> _Work item_:
Reply with exactly the lines from the one that contains "Task: Open the diner video thumbnail" through the last line of the records below, and with no other lines.

> _Input_:

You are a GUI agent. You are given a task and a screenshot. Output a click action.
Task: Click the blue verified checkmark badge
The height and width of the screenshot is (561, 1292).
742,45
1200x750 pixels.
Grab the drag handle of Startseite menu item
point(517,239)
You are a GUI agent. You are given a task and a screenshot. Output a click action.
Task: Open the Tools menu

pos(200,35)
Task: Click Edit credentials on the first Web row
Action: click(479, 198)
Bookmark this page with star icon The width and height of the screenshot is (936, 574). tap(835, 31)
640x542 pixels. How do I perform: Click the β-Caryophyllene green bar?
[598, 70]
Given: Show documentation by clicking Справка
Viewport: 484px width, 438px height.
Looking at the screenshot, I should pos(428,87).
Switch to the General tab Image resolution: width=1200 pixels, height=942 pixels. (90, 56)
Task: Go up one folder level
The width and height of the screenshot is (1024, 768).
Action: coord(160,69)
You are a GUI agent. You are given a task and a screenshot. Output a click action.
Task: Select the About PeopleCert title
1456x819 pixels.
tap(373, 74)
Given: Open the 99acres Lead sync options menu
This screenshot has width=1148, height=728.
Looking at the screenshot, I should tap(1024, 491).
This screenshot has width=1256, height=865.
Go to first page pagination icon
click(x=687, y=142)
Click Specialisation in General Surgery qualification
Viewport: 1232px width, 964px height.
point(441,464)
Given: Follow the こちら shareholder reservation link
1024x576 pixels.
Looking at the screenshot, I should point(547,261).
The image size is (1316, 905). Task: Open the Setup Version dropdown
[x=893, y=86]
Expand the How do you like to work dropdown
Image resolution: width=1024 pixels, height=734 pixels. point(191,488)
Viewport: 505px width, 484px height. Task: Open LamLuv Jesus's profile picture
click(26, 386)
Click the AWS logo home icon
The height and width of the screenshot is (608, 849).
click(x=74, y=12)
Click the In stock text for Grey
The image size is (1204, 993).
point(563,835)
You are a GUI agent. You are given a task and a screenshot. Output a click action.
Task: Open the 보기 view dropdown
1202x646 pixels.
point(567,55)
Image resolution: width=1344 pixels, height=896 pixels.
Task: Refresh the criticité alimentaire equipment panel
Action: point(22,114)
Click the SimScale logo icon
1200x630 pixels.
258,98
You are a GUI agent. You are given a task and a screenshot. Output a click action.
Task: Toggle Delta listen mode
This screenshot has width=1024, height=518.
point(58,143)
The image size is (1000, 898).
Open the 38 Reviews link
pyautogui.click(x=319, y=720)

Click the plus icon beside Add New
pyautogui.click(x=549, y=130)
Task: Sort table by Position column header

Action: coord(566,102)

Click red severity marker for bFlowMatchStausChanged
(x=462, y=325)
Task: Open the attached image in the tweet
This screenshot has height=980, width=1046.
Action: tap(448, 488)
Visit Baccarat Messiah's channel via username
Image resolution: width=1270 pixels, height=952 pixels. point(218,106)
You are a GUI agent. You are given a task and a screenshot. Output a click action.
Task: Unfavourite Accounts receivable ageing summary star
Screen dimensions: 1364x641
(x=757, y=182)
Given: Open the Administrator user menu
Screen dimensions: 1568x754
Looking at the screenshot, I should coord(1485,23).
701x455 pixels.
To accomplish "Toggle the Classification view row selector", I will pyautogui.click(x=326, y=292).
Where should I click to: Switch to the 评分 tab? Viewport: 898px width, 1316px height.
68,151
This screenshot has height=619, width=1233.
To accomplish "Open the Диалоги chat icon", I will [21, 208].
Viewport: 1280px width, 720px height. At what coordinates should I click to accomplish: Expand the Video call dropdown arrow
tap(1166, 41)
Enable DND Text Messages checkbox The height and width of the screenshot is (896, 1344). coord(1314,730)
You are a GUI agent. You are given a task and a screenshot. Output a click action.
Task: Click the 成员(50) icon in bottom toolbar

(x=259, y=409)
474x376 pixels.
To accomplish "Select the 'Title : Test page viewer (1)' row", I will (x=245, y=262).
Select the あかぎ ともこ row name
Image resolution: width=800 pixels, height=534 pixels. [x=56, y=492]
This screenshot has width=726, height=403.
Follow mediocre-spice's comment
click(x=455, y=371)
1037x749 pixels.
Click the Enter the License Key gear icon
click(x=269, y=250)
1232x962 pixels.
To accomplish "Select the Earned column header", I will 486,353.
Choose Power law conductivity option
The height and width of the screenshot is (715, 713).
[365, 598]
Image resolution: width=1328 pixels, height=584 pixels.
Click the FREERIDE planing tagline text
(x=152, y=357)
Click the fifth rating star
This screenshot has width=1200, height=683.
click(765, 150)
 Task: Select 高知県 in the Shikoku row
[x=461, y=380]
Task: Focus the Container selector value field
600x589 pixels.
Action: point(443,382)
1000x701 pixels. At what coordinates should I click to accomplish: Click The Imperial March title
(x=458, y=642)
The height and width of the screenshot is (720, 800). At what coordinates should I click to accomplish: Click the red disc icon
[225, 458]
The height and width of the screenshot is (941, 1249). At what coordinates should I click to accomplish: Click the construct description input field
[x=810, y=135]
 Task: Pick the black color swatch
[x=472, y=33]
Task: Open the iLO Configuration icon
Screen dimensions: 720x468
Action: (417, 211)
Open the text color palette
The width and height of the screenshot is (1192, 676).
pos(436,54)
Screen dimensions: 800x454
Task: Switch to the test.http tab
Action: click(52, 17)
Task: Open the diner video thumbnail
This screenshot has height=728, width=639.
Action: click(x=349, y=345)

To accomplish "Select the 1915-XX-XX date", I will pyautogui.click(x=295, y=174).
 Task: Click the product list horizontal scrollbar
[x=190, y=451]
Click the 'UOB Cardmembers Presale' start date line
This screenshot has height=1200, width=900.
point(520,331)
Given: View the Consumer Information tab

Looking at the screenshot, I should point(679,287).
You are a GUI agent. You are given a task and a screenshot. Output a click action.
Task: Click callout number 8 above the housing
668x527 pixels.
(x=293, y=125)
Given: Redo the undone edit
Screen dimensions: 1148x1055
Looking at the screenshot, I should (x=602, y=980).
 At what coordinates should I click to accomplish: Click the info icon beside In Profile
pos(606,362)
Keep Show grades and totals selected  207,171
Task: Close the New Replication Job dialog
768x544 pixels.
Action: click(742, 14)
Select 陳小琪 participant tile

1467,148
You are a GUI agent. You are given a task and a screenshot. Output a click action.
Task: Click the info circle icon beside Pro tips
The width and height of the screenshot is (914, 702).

> _Response box_:
Task: Open the diner video thumbnail
This screenshot has height=728, width=639.
Action: click(x=349, y=345)

To accomplish "Select the 1915-XX-XX date", I will pyautogui.click(x=295, y=174).
 Task: Click the product list horizontal scrollbar
[x=190, y=451]
Click the 'UOB Cardmembers Presale' start date line
This screenshot has height=1200, width=900.
point(520,331)
Given: View the Consumer Information tab

Looking at the screenshot, I should point(679,287).
You are a GUI agent. You are given a task and a screenshot. Output a click action.
Task: Click callout number 8 above the housing
668x527 pixels.
(x=293, y=125)
Given: Redo the undone edit
Screen dimensions: 1148x1055
Looking at the screenshot, I should (x=602, y=980).
 At what coordinates should I click to accomplish: Click the info icon beside In Profile
pos(606,362)
Keep Show grades and totals selected  207,171
Task: Close the New Replication Job dialog
768x544 pixels.
Action: click(742, 14)
Select 陳小琪 participant tile

1467,148
You are a GUI agent. You are given a task and a screenshot. Output a click action.
Task: Click the info circle icon beside Pro tips
The width and height of the screenshot is (914, 702).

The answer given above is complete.